Results: In 35 cases (35%) with normal karyotype by CBA 46 abnormalities were detected by array CGH (CGHpos). These were 6 gains, 17 losses and 23 CN-LOH. No recurrent gain was observed, while recurrent losses of 4q24 (n=2, including TET2) and of 13q14 (n=2) were identified. CN-LOH was recurrently observed on 4q (n=6, including TET2), 11q (n=5, including CBL), 17q (n=4) and 7q (n=2). Mutations were identified at the following frequencies: TET2: 77% (74/96), SRSF2: 56% (54/97), ASXL1: 48% (46/96), RUNX1: 20% (20/98), CBL: 15% (15/97), KRAS: 12% (12/97), JAK2V617F: 10% (10/98). The following genes were mutated in <10%: NRAS, SETBP1, EZH2, U2AF1, KITD816, SF3B1, DNMT3A. 85 patients were analysed for all mutations. In median 3 mutations were identified per patient (range 0-6), while only in 1 patient no mutation was detected. 4/5 (80%) cases with 11q CN-LOH harbored a CBLmut and 7/8 (88%) cases with CN-LOH 4q or 4q24 deletion harbored a TET2mut, indicating that these two gene mutations might contribute in homozygous manner to pathogenesis.

NRASmut were significantly less frequent in CMML CGHpos compared to CGHneg (0% vs 14.3%, p=0.024). Mutations in ASXL1 and RUNX1 frequently occurred together: 35% of ASXL1mut cases also carried a RUNX1mut as compared to 8% of ASXL1 wild-type cases (p=0.002). All 7 SETBP1mut cases also carried an ASXL1mut (p=0.04)
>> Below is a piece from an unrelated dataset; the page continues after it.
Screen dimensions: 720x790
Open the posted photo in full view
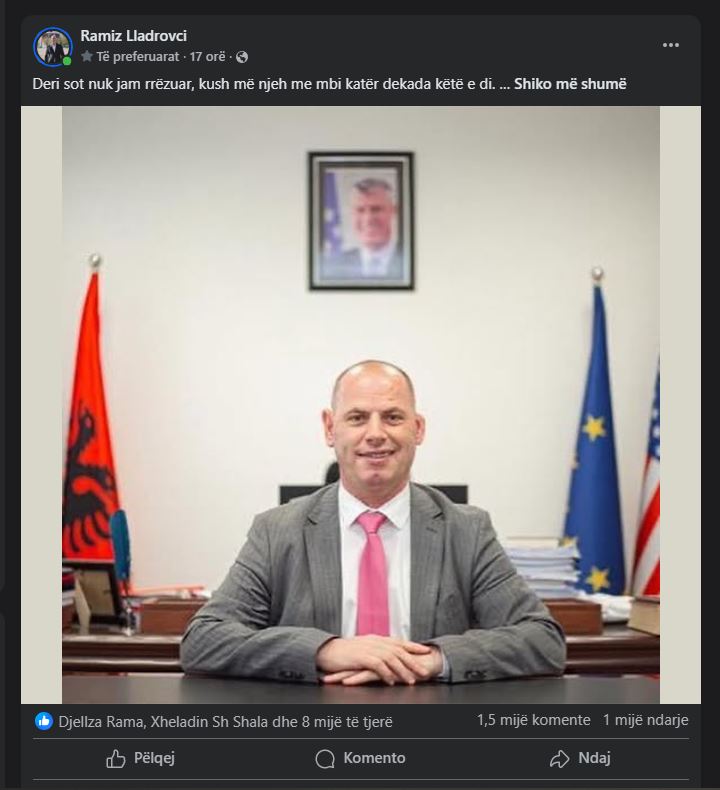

Patients with CGHneg (n=65) and CGHpos (n=35) were compared to 41 cases with aberrant karyotype by CBA. While TET2mut were detected at comparable frequencies in CGHneg and CGHpos patients (80% and 71%) they were significantly less frequent in CMML with aberrant karyotype (54%, p=0.021). On the other hand SETBP1mut were more frequent in CMML with aberrant karyotype as compared to CGHpos and CGHneg (21%, 7%, 9%, p=0.08). A distinct mutation profile was identified in 9 patients with monosomy 7 who showed ASXL1mut in 78%, SETBP1mut in 75%, CBLmut in 33% and TET2mut in only 22%. In CMML-2 RUNX1mut were more frequent than in CMML-1 (33% vs 12%. p=0.008).

No differences in overall survival (OS) were observed between patients with CGHneg, CGHpos and aberrant karyotype. However, Cox regression analyses revealed a negative impact on OS for ASXL1mut (relative risk (RR): 2.4, p=0.027), RUNX1mut (RR: 2.5, p=0.025) and CMML-2 (RR: 2.2, p=0.02).

Conclusions:  1. 35% of CMML cases with normal karyotype based on chromosome banding analysis harbor abnormalities detectable by array CGH. 2. Prognosis in CMML is determined by the molecular mutation profile, cytogenetic abnormalities play a minor role. 3. Mutations in ASXL1 and RUNX1 are associated with a negative impact on survival. 4. The poor prognosis described for monosomy 7 seems to be due to a high frequency of ASXL1 und SETBP1 mutations. 5. Inferior outcome in CMML-2 might be due to a higher frequency of RUNX1 mutations. 6. In CMML a molecular work up including screening for mutations in ASXL1 and RUNX1 provides more relevant prognostic information than chromosome banding analysis and/or array CGH.